The 77-year-old Chin, who is set to retire on Aug. 31, has served 25 years on the Supreme Court. He was appointed by Republican Gov. Pete Wilson in 1996 and became just the second Asian-American justice in the court’s history.
Over the next months, Newsom will handpick Chin’s successor, adding to a Supreme Court that already has a 4-3 Democratic majority for the first time in decades with Chin being considered by most to be the court’s most conservative member.
California Supreme Court Justice Ming W. Chin | swlaw.edu
Experts believe the governor’s choice will likely shift the court even further left as the state could be seeing more progressive changes in the near future.

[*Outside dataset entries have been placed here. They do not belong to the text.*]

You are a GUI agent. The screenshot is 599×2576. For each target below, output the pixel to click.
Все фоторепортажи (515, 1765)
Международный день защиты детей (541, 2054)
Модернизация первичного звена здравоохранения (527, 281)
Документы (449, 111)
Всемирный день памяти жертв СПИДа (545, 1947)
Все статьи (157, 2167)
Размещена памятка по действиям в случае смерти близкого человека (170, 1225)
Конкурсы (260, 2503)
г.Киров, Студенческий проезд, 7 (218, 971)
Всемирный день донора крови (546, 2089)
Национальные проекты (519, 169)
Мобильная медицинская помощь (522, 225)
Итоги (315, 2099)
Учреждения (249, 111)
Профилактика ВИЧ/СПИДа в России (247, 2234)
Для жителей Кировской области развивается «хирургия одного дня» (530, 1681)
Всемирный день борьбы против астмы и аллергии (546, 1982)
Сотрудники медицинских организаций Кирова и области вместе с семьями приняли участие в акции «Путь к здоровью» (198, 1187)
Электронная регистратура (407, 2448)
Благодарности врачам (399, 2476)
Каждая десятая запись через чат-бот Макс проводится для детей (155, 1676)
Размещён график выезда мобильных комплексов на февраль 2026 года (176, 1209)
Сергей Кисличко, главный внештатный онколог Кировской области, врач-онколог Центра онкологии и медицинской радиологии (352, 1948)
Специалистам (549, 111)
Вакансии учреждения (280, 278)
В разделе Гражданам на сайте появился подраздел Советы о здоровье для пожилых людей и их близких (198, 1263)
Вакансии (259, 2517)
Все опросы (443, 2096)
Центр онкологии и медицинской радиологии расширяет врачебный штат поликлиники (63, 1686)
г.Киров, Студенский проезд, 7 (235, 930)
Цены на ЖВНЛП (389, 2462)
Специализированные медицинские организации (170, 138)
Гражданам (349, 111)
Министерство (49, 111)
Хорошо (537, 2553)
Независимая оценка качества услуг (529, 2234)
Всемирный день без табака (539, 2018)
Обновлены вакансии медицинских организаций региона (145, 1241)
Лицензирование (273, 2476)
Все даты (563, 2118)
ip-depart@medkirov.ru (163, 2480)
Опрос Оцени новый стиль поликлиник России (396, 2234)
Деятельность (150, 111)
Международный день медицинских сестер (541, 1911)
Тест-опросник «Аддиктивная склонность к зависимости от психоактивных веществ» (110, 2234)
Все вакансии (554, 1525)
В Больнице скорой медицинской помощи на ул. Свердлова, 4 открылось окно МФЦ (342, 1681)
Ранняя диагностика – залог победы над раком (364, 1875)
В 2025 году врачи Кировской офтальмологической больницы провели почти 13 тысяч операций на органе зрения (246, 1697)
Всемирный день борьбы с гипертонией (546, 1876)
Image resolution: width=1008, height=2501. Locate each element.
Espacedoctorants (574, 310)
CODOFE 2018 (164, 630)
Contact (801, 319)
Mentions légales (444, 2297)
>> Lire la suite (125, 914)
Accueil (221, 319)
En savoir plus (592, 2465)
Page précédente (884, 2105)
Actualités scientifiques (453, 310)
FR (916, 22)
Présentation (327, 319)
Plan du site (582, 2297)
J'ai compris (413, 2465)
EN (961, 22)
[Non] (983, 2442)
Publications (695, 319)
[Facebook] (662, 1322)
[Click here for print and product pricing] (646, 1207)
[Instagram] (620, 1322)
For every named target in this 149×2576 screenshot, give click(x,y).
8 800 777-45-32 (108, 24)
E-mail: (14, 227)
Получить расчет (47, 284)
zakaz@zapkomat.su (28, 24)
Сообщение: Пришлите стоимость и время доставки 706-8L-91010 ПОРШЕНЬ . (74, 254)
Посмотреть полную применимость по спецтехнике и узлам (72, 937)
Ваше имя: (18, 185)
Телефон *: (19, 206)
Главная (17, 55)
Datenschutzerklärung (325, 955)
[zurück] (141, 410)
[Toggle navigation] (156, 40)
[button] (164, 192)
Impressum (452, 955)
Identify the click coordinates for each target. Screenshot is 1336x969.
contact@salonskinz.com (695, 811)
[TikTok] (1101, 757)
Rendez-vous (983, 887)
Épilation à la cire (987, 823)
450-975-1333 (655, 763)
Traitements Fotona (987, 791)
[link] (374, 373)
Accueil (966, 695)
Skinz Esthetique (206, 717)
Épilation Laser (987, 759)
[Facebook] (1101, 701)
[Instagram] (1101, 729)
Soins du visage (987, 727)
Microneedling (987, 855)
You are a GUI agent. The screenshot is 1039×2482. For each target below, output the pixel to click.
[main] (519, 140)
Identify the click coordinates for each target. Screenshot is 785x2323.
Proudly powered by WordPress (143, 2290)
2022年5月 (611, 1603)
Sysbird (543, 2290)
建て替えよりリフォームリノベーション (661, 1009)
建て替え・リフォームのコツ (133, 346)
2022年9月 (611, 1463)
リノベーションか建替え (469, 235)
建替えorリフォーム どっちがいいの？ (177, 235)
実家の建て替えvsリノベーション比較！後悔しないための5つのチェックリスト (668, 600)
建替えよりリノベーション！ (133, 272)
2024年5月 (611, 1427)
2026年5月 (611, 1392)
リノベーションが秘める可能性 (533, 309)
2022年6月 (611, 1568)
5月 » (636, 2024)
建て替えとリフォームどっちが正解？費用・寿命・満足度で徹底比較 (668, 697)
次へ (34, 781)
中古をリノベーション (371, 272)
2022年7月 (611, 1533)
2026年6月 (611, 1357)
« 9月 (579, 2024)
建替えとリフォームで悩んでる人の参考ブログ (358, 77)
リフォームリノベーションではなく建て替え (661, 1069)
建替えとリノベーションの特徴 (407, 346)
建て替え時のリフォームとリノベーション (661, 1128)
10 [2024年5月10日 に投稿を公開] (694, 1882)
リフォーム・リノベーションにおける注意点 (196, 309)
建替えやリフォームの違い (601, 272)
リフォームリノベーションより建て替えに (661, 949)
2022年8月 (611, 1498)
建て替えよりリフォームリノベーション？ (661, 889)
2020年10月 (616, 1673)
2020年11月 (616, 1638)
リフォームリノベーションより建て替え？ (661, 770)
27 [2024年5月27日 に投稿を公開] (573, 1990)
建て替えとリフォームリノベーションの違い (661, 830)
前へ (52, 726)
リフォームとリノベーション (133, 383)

“I think it does mark a further move to the left for several reasons,” attorney Brian Kabateck, founder and managing partner of Kabateck LLP, said. “One of those progressive issues that the Supreme Court has definitely weighed in on has been on employment issues. The court, I think, has definitely made it a more employee-friendly state – not an employer, but employee – with cases like Dynamex, which involve the independent contractor/employee definition in California…Justice Chin, who has been in the minority on those kinds of decisions – with his absence, with his elimination – further bolsters the court’s move left.”
As predictions will begin to surface surrounding Newsom’s choice for Chin’s successor, Kabateck explained that while he doesn’t try to predict these decisions, he is certain of one thing.
“You’d have to be living under a rock for the last 13 months to not believe that Gavin is more liberal and more progressive than Jerry (Brown). So it’s going to follow that Gavin’s appointment is probably going to be as progressive as the most progressive appointee that Jerry Brown had.
“I see it as sort of the opposite of the United States Supreme Court, which seems to be moving more conservative and more right. This court seems to be moving in the exact opposite direction – almost like a mirror image.”